### WHAT YOU SHOULD DO
How many lines in the data below contain the string "click"? Answer with the number only.

### EXTRACTED RECORDS
*** Block opens ***
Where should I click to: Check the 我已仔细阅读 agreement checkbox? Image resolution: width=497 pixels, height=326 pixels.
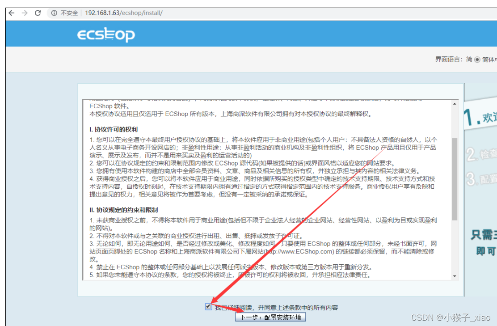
*** Block closes ***
*** Block opens ***
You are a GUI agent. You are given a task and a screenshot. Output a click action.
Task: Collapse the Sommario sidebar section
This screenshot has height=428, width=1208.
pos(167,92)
*** Block closes ***
### EXERCISE ANSWER
2